A powerful CLI tool to transcribe and diarize audio/video files using AssemblyAI. Automatically identifies speakers and generates transcripts in multiple formats.
- 🎙️ Automatic speaker diarization
- 👥 Interactive speaker identification with context
- 📝 Multiple output formats (Markdown, SRT, TXT, JSON)
- 🕒 Timestamps for each segment
- 🔑 Secure API key management
- 💾 Smart caching for faster processing
- 💻 Cross-platform support
You can use meeting-diary
directly without installation using npx
or bunx
:
# Using npx (Node.js)
npx meeting-diary input.mp4
# Using bunx (Bun)
bunx meeting-diary input.mp4
If you prefer to install the tool globally:
# Using npm
npm install -g meeting-diary
# Using yarn
yarn global add meeting-diary
# Using bun
bun install -g meeting-diary
Then use it as:
meeting-diary input.mp4
meeting-diary input.mp4
This will:
- Transcribe and diarize your audio/video file
- Help you identify each speaker by showing their most significant contributions
- Generate a timestamped transcript in markdown format
meeting-diary input.mp4 -f txt # Simple text format
meeting-diary input.mp4 -f srt # SubRip subtitle format
meeting-diary input.mp4 -f json # JSON format with detailed metadata
meeting-diary input.mp4 -f md # Markdown format (default)
The markdown format includes:
- Timestamp for each segment
- Speaker list
- Chronological transcript with speaker attribution
- Processing metadata
Example:
# Meeting Transcript
_Processed on 2/10/2024, 3:43:26 PM_
_Duration: 5 minutes_
## Speakers
- **Hrishi**
- **Alok**
## Transcript
[0:00] **Hrishi**: Yeah, didn't have a chance yet...
[0:15] **Alok**: No engagement in terms of my Mushroom photos.
[0:18] **Hrishi**: Basically Samsung phones have the ability...
You can identify speakers in two ways:
- Interactive identification (default):
meeting-diary input.mp4
The tool will:
- Show you the most significant contributions from each speaker
- Display context (what was said before and after)
- Show previously identified speakers for context
- Ask you to identify each speaker in turn
- Specify speakers up front:
meeting-diary input.mp4 -s "John Smith" "Jane Doe"
Options:
-o, --output <file> Output file (defaults to input file name with new extension)
-f, --format <format> Output format (json, txt, srt, md) (default: "md")
-s, --speakers <names> Known speaker names (skip interactive identification)
--skip-diarization Skip speaker diarization
-v, --verbose Show verbose output
--api-key <key> AssemblyAI API key (will prompt if not provided)
--no-cache Disable caching of uploads and transcripts
--cache-dir <dir> Directory to store cache files
--no-interactive Skip interactive speaker identification
-h, --help display help for command
The tool automatically caches uploaded audio files and transcripts to avoid unnecessary re-processing.

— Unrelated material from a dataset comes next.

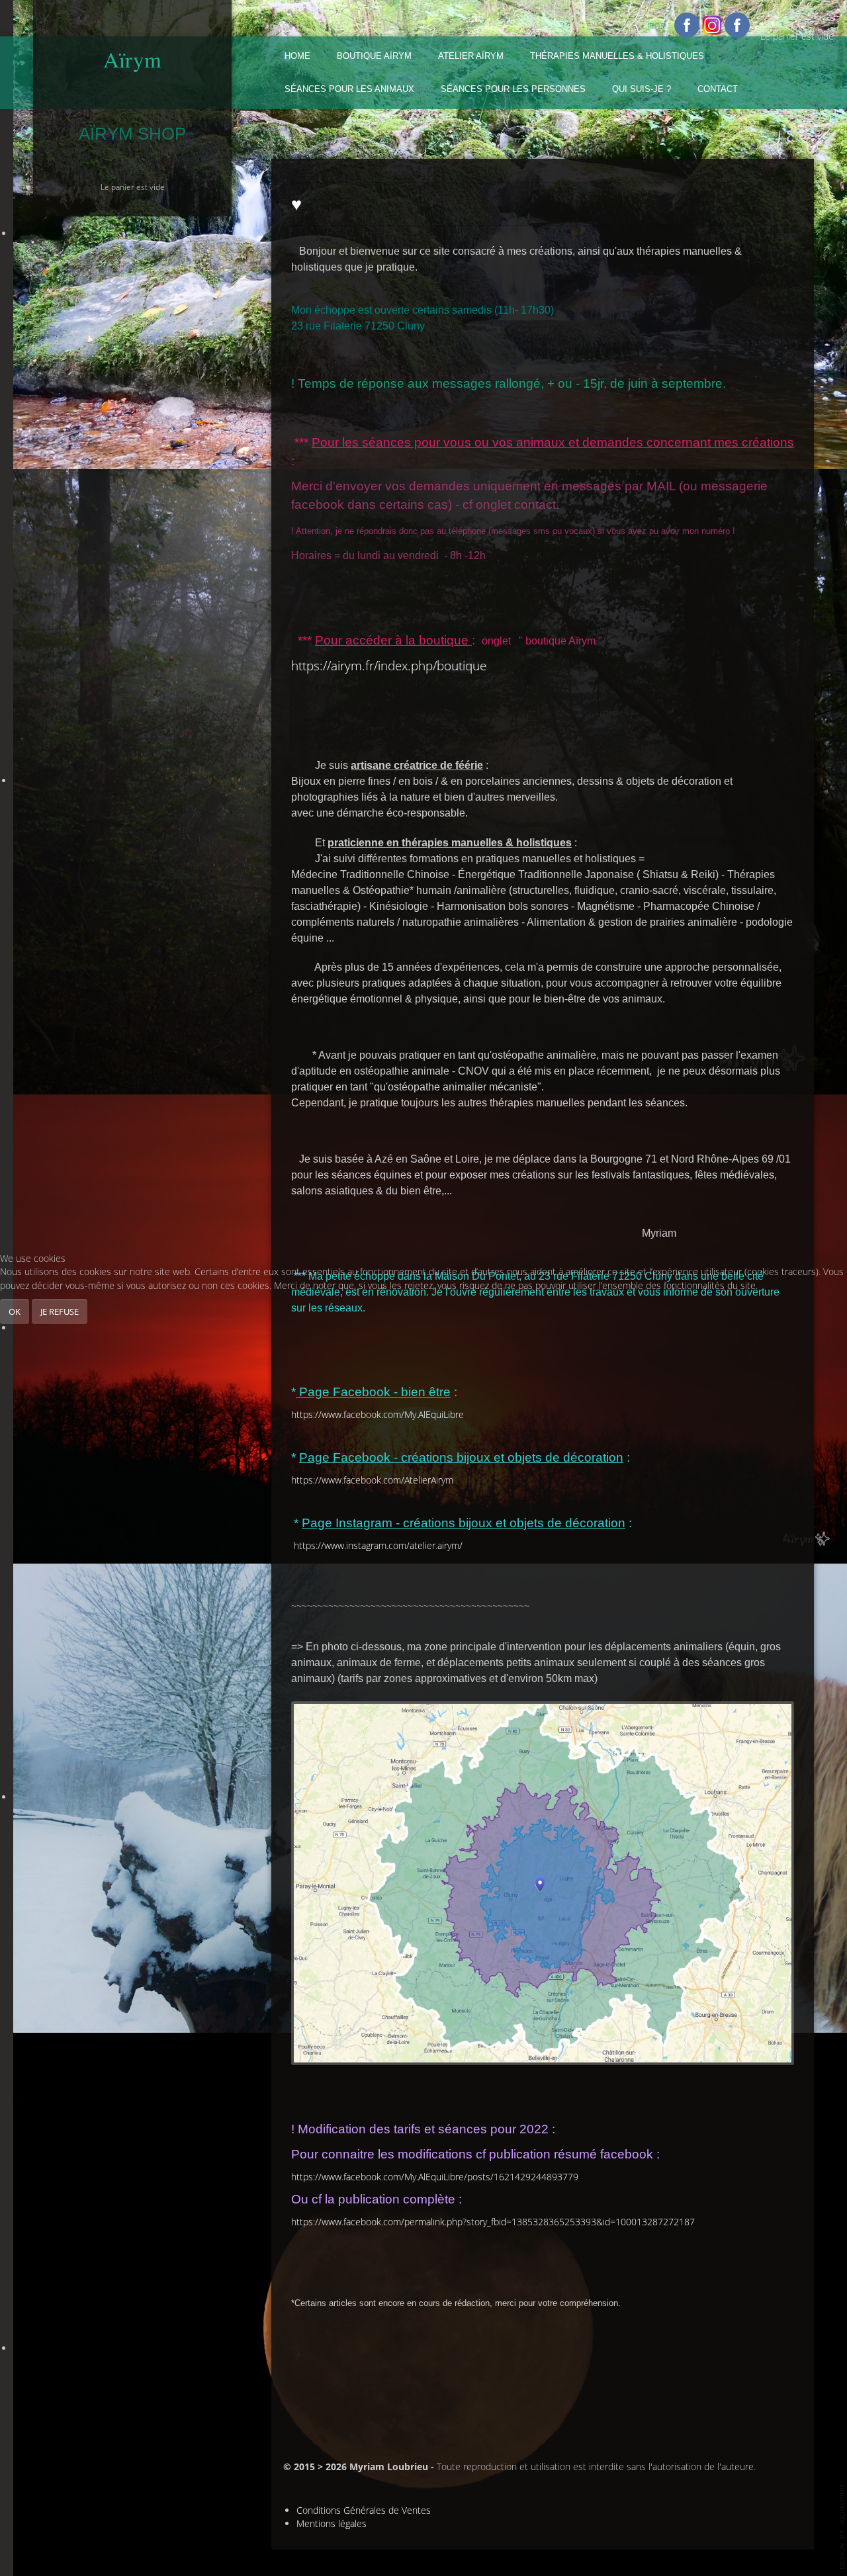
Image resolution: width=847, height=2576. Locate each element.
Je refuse (59, 1311)
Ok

This is especially useful when:
- Experimenting with different output formats
- Re-running transcription with different speaker names
- Processing the same file multiple times
Cache files are stored in your system's temporary directory by default. You can:
- Disable caching with
--no-cache
- Change cache location with
--cache-dir
- Cache is enabled by default for faster processing
- Cache files are automatically cleaned up by your OS's temp file management
You'll need an AssemblyAI API key to use this tool. You can:
- Set it as an environment variable:
ASSEMBLYAI_API_KEY=your-key
- Pass it via the command line:
--api-key your-key
- Let the tool prompt you for it (it can be saved for future use)
# Clone the repository
git clone https://github.com/southbridgeai/meeting-diary.git
cd meeting-diary
# Install dependencies
bun install
# Build
bun run build
# Run tests
bun test
# Development mode
bun run dev
Apache-2.0 - see LICENSE for details.
Contributions are welcome! Please feel free to submit a Pull Request.